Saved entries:
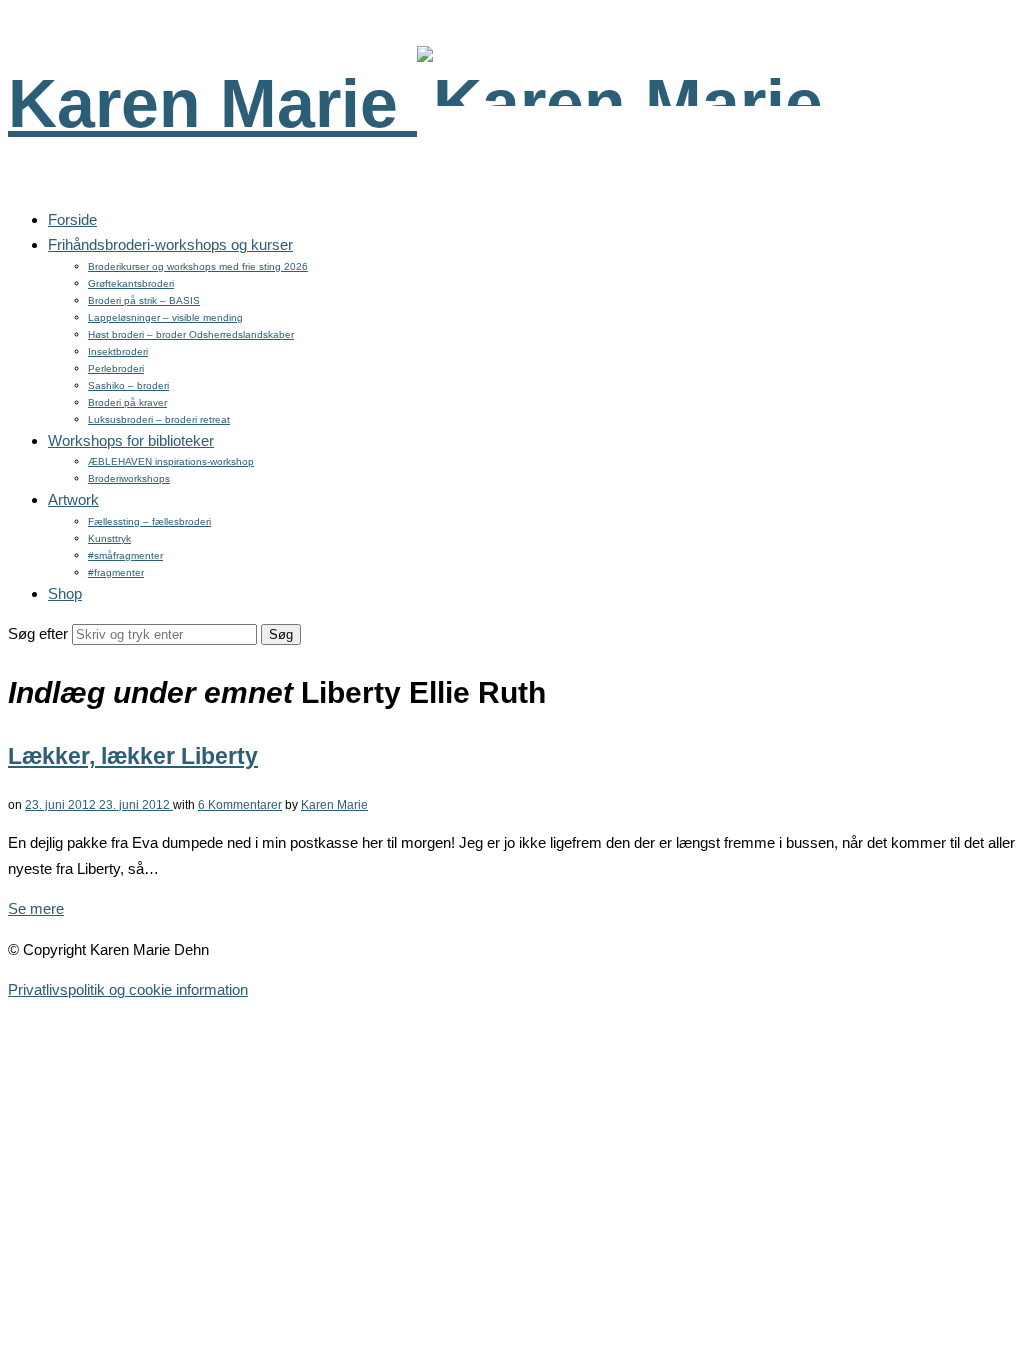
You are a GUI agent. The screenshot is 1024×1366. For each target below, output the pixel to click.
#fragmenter (116, 572)
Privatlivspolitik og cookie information (128, 989)
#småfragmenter (125, 555)
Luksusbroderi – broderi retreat (159, 419)
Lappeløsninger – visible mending (165, 317)
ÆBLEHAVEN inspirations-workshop (171, 461)
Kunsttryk (109, 538)
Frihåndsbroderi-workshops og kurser (170, 244)
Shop (65, 593)
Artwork (73, 499)
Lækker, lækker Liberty (133, 756)
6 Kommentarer (240, 805)
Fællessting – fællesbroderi (149, 521)
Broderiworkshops (129, 478)
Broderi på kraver (127, 402)
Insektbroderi (118, 351)
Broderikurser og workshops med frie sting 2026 (198, 266)
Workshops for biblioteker (131, 440)
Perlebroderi (116, 368)
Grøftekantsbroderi (131, 283)
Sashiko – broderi (128, 385)
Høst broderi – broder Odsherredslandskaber (191, 334)
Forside (72, 219)
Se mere (36, 908)
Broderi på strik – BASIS (144, 300)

● **Exercise requirements**: Repeat every record above exactly, except the pictures.

● **Completed task**:
You are a GUI agent. The screenshot is 1024×1366. For each target below, output the pixel to click.
#fragmenter (116, 572)
Privatlivspolitik og cookie information (128, 989)
#småfragmenter (125, 555)
Luksusbroderi – broderi retreat (159, 419)
Lappeløsninger – visible mending (165, 317)
ÆBLEHAVEN inspirations-workshop (171, 461)
Kunsttryk (109, 538)
Frihåndsbroderi-workshops og kurser (170, 244)
Shop (65, 593)
Artwork (73, 499)
Lækker, lækker Liberty (133, 756)
6 Kommentarer (240, 805)
Fællessting – fællesbroderi (149, 521)
Broderiworkshops (129, 478)
Broderi på kraver (127, 402)
Insektbroderi (118, 351)
Broderikurser og workshops med frie sting 2026 (198, 266)
Workshops for biblioteker (131, 440)
Perlebroderi (116, 368)
Grøftekantsbroderi (131, 283)
Sashiko – broderi (128, 385)
Høst broderi – broder Odsherredslandskaber (191, 334)
Forside (72, 219)
Se mere (36, 908)
Broderi på strik – BASIS (144, 300)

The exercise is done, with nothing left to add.